嗜酸乳杆菌ATCC4356分选酶A基因克隆、表达及功能分析

分选酶在细菌对宿主细胞的黏附过程中具有重要作用。为探究乳酸菌分选酶的特性及与其他致病菌分选酶的差异,以嗜酸乳杆菌ATCC4356为模板,构建分选酶A(sortase A,SrtA)重组表达载体p ET28a-SrtA_(ΔN48),转入大肠杆菌感受态细胞Transetta(DE3)内表达,使用Dabcyl-QALPTTGEE(Edans)探究其酶活特性。结果发现:嗜酸乳杆菌ATCC4356 SrtA(Lap-SrtA_(ΔN48))分子质量为20 k Da左右;Mg~(2+)、Zn~(2+)、Mn~(2+)可提高Lap-SrtAΔN48的转肽能力;Ca~(2+)不会影响SrtAΔN48的活性,明显区别于致病菌;且分选酶抑制剂查尔酮会抑制Lap-SrtA_(ΔN48)的活性。进一步通过蛋白质同源建模分析发现Lap-SrtA由8条中心β桶状结构互相折叠而成,属于经典的分选酶结构,Lap-SrtA的活性位点为His137、Cys198、Arg205。
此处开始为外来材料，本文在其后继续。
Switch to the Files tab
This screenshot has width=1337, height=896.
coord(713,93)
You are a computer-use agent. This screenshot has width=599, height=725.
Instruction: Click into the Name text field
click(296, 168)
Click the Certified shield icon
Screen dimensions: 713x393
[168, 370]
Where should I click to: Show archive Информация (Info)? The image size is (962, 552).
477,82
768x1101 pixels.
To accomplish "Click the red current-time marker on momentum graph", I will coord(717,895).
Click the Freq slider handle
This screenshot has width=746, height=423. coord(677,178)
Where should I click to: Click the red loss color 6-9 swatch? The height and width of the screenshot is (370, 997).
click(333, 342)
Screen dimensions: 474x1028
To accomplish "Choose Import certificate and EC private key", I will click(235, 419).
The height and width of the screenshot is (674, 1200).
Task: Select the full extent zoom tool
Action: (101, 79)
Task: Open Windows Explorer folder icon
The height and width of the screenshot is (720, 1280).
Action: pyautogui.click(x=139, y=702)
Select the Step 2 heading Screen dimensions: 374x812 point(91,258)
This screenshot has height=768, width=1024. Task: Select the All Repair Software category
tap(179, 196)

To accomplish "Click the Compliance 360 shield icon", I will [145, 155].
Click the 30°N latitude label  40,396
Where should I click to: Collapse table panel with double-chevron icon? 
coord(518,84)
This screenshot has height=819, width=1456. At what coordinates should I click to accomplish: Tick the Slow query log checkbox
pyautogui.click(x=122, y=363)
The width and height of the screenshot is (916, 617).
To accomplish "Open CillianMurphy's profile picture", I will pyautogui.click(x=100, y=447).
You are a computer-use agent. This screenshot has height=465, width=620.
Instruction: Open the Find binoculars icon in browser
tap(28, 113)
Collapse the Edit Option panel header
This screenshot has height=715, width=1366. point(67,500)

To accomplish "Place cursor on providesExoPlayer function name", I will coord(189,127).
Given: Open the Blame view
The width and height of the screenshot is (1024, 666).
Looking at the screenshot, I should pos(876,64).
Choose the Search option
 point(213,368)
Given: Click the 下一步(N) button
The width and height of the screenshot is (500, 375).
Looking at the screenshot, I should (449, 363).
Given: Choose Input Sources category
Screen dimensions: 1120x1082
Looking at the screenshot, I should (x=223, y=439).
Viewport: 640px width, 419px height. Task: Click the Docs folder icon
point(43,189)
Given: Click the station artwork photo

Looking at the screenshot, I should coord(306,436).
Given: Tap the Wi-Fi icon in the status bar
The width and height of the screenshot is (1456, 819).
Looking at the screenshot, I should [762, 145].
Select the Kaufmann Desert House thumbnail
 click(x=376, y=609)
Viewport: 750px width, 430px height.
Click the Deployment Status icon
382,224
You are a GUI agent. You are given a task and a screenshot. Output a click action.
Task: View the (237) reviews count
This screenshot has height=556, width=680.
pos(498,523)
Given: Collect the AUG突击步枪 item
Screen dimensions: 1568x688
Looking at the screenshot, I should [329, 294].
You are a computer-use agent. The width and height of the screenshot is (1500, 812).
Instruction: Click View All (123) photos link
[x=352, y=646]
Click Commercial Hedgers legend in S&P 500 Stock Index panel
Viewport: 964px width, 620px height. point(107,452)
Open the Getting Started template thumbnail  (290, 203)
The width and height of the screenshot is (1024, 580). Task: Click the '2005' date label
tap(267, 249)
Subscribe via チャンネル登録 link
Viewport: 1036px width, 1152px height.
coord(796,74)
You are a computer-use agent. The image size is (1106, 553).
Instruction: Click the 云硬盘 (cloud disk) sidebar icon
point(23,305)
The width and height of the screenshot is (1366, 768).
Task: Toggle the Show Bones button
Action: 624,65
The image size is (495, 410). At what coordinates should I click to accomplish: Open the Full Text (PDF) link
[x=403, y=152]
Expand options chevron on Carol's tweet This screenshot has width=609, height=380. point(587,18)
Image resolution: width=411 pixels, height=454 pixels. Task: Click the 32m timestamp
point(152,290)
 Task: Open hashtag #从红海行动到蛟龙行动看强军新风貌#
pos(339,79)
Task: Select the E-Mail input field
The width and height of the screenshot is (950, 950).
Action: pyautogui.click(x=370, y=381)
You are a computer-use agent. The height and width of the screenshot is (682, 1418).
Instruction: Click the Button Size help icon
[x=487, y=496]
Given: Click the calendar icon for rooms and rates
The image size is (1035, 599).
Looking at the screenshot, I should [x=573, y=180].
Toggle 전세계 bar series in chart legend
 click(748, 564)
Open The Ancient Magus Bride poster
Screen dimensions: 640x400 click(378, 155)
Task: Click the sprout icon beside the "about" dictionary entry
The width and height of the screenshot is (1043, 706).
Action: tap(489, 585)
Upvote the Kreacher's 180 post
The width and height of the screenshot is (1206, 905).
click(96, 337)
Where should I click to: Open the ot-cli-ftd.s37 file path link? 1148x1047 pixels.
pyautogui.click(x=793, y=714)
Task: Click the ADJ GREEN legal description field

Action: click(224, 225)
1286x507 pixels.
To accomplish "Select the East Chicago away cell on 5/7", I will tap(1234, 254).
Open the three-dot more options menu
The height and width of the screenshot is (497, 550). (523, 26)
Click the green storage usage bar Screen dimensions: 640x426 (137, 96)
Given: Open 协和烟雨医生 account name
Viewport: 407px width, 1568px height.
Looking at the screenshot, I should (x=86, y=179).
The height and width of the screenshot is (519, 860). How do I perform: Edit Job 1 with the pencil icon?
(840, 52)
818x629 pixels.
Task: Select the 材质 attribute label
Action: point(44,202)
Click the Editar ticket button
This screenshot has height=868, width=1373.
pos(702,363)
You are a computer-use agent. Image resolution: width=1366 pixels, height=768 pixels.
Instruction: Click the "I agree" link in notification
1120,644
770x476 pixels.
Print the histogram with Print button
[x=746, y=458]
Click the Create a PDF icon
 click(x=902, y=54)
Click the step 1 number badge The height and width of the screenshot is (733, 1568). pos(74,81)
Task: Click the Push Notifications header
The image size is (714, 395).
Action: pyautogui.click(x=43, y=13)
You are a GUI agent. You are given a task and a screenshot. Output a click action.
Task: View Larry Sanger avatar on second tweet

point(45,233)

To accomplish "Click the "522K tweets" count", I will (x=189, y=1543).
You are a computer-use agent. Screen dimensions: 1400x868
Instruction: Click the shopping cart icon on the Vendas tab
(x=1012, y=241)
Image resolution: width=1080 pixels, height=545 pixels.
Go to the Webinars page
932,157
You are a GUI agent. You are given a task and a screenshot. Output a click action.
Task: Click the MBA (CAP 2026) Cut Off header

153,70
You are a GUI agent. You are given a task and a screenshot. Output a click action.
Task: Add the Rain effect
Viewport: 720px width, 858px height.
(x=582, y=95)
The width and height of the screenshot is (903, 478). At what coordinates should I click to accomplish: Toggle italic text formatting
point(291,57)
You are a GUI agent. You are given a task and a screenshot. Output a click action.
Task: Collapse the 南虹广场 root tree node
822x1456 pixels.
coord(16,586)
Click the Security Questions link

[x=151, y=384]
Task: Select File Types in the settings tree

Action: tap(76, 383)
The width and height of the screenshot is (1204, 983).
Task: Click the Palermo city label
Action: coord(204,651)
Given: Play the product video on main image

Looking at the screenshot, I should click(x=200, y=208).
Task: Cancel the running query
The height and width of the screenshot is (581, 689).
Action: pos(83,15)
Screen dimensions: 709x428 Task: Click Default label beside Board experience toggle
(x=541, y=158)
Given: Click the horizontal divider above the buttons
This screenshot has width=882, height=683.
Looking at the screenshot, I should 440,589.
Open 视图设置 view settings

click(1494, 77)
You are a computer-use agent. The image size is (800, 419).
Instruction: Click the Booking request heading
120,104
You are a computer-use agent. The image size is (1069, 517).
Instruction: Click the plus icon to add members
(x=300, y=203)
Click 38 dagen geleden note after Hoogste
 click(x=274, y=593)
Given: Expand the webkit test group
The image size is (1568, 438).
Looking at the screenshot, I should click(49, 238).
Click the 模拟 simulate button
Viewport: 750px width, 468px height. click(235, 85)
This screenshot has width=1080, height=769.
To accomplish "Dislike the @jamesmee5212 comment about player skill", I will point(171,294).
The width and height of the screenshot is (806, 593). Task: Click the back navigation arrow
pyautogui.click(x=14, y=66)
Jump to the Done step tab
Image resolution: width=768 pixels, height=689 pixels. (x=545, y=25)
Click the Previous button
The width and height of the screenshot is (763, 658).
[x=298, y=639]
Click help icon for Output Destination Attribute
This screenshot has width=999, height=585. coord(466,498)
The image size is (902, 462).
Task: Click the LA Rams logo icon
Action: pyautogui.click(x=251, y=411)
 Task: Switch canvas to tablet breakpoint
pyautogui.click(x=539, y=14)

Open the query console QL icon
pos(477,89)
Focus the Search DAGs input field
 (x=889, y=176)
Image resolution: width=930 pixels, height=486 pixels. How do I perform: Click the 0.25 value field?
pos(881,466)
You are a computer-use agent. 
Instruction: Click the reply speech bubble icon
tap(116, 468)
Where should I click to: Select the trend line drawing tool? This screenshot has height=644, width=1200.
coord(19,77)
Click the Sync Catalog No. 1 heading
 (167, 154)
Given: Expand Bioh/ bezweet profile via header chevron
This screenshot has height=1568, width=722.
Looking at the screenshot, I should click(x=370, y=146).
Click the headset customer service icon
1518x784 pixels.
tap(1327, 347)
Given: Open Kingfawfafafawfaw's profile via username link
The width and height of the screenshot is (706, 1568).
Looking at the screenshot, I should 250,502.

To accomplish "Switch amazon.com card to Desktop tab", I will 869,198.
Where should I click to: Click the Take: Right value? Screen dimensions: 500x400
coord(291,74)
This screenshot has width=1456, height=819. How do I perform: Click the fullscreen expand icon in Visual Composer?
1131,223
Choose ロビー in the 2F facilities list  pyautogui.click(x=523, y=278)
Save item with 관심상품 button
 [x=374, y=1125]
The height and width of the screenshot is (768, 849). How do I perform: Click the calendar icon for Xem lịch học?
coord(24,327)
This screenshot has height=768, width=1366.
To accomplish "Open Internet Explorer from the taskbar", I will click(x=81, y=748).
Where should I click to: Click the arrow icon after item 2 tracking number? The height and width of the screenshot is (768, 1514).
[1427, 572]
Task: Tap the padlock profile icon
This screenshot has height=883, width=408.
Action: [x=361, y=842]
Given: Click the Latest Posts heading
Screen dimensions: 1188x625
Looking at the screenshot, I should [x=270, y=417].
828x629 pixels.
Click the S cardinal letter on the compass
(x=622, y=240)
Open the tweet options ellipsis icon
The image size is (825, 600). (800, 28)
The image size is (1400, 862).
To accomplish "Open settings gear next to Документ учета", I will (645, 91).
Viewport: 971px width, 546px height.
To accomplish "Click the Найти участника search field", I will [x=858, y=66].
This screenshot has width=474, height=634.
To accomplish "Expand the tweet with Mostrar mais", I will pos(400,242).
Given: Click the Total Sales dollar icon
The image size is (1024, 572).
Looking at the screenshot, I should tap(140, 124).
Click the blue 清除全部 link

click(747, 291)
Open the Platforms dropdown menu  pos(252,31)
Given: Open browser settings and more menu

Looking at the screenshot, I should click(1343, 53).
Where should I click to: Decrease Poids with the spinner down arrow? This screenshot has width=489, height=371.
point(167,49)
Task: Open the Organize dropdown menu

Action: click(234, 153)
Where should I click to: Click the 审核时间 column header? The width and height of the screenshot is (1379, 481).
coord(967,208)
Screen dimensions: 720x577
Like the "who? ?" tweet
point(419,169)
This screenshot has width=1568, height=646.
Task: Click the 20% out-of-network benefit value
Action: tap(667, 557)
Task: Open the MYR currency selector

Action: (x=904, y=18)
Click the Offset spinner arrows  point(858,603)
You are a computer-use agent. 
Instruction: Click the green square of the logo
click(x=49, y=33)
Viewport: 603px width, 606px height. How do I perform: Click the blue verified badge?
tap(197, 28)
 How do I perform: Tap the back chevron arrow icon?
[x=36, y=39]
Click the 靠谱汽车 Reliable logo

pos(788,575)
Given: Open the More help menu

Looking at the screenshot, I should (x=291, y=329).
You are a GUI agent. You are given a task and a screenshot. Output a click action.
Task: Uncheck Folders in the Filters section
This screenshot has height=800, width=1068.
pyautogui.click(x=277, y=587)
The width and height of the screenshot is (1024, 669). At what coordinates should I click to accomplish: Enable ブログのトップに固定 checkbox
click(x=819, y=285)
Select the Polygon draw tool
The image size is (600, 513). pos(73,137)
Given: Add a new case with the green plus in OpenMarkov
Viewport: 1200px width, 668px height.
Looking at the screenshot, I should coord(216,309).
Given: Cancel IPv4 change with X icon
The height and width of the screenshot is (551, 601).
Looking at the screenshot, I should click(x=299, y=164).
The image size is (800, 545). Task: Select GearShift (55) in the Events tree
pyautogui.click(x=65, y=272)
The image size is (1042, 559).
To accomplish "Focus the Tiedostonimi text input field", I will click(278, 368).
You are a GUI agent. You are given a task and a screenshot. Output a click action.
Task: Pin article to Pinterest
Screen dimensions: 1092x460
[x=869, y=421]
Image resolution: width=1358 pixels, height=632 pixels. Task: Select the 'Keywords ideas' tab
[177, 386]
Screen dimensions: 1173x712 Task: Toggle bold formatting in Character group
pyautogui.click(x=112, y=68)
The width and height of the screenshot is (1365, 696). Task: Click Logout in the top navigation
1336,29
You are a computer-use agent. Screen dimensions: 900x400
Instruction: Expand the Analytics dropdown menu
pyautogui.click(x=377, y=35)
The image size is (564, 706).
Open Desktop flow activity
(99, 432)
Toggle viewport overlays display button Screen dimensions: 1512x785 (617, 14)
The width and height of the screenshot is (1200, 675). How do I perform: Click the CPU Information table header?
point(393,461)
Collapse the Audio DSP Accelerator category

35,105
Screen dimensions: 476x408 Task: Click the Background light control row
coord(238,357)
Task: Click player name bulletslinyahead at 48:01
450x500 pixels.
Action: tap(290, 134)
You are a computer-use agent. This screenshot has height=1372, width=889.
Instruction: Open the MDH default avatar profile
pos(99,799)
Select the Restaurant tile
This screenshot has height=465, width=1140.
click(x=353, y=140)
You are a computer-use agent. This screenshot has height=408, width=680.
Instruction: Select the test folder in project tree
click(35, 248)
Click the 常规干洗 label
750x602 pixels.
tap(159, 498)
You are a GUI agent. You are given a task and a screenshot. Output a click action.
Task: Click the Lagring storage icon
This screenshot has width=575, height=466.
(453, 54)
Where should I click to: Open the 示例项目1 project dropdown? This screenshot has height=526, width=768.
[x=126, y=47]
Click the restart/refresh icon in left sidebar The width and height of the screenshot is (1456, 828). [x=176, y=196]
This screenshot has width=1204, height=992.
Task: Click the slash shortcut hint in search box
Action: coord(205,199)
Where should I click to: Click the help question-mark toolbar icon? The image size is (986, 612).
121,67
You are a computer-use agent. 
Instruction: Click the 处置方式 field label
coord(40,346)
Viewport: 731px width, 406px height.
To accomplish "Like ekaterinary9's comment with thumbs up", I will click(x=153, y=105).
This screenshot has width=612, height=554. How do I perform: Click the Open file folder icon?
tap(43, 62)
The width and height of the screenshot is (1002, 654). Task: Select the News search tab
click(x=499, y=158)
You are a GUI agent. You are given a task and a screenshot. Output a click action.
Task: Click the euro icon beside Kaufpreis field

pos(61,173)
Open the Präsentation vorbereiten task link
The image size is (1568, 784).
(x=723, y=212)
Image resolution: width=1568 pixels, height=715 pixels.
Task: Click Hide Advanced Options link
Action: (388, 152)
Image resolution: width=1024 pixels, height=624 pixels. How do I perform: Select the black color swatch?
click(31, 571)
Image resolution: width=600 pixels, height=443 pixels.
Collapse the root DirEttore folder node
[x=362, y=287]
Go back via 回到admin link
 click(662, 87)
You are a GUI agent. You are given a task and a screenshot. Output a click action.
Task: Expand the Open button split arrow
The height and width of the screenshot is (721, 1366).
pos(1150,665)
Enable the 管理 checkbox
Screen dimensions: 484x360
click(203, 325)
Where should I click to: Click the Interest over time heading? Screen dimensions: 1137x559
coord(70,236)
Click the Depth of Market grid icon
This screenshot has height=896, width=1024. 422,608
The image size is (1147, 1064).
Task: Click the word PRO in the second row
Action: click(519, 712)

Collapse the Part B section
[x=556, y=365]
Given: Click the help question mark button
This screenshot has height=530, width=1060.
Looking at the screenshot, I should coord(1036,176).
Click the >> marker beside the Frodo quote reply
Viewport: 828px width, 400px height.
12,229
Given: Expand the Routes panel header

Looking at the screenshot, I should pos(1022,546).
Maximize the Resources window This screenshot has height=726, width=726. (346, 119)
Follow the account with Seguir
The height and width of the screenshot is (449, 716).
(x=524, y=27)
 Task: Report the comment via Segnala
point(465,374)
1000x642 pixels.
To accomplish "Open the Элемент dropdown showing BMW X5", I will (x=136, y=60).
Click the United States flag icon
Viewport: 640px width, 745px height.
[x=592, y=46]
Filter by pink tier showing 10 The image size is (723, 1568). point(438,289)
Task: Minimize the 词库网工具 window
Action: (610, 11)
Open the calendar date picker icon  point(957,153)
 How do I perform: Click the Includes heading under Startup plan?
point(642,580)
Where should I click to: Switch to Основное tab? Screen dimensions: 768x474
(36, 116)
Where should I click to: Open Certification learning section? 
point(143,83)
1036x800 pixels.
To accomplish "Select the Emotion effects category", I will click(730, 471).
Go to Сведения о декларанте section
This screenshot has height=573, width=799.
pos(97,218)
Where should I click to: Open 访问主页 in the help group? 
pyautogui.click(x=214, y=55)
Cloning,Expression and Characterization of Sortase A from Lactobacillus acidophilus ATCC4356

Sortase (Srt) plays an important role in the adhesion of Gram-positive bacteria to host cells. The focus of this study was to recombine the sortase A (SrtA) of Lactobacillus acidophilus (Lap-SrtA) in E. coli and to evaluate the differences between Lap-SrtA with other pathogenic sortase. The srtA gene was cloned from L. acidophilus ATCC4356 and expressed in E. coli Transetta (DE3). The recombinant protein was purified and analyzed using Dabcyl-QALPTTGEE (Edans) as substrate. The results showed that the molecular weight of the recombinant protein was about 20 kDa with an Lap-SrtA activity, and the activity could be enhanced by Mg2+, Zn2+, and Mn2+. However, Ca2+ had no visible effect on the activity of SrtA, making it distinct from other pathogenic sortase. Chalcone could significantly inhibit SrtA activity. Furthermore, there were eight segments of β sheet structure in Lap-SrtA as analyzed by homology modeling using SWISS MODEL, and the active site residues of Lap-SrtA were found to be His 137, Cys 198 and Arg 205.